Croissance prédatrice

Pour beaucoup d’Irlandais, la crise de 2010-2013 a encore laissé des traces et l’émigration, si elle se ralentit, reste une réalité sans que le mouvement de retour de ceux qui sont partis durant la crise ne s’enclenche. Les effets de l’austérité, notamment dans les secteurs de la santé, de l’éducation et des transports se font encore sentir et sont mal ressentis dans le pays.
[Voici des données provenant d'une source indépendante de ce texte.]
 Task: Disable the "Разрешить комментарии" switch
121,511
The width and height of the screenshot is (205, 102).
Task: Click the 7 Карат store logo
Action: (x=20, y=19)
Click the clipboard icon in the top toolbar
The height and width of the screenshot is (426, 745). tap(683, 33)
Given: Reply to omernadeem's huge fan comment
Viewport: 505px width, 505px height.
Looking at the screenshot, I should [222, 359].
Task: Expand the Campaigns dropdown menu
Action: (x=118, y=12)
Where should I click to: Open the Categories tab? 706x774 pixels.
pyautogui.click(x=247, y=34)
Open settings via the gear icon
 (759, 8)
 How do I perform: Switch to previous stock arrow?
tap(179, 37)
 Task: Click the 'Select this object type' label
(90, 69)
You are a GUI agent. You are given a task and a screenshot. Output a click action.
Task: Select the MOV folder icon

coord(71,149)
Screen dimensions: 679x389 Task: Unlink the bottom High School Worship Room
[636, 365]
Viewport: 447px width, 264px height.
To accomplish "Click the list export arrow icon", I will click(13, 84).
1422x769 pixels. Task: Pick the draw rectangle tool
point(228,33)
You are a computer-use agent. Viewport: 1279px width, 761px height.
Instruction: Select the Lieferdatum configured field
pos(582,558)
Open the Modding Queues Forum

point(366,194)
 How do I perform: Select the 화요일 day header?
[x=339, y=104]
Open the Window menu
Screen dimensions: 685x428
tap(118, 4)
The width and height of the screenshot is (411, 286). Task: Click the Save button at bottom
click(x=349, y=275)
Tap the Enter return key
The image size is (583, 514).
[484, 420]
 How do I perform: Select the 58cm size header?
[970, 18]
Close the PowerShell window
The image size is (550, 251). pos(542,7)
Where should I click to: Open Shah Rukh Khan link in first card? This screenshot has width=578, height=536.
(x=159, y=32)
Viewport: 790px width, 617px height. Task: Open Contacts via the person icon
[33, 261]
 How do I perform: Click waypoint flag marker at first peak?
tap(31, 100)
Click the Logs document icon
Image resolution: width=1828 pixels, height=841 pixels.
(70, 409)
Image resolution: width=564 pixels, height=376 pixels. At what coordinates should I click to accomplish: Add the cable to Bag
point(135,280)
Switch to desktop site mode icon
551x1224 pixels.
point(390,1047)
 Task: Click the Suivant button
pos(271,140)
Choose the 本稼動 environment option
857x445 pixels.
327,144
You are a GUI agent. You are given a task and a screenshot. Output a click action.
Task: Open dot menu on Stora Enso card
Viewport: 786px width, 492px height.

Quant à l’apport à la croissance de la politique de dévaluation interne menée par le gouvernement dans les années de crise, il reste relativement limité, puisque les secteurs les plus porteurs pour l’économie irlandaises sont ceux qui servent les salaires les plus élevés et demandent le plus d’investissements publics (éducation, valorisation à l’étranger de la place irlandaise, infrastructures), comme l’a montré Aidan Regan. En revanche, il convient de rappeler que la politique fiscale irlandaise conduit à transférer des richesses depuis leurs lieux de création en échappant aux impôts nationaux. La croissance irlandaise est réelle, mais c’est une croissance prédatrice qui se fait au détriment des autres. Là encore, plutôt que d’applaudir passivement en inventant le mythe d’une croissance produit de l’austérité, les responsables européens feraient bien de s’interroger sur ces pratiques.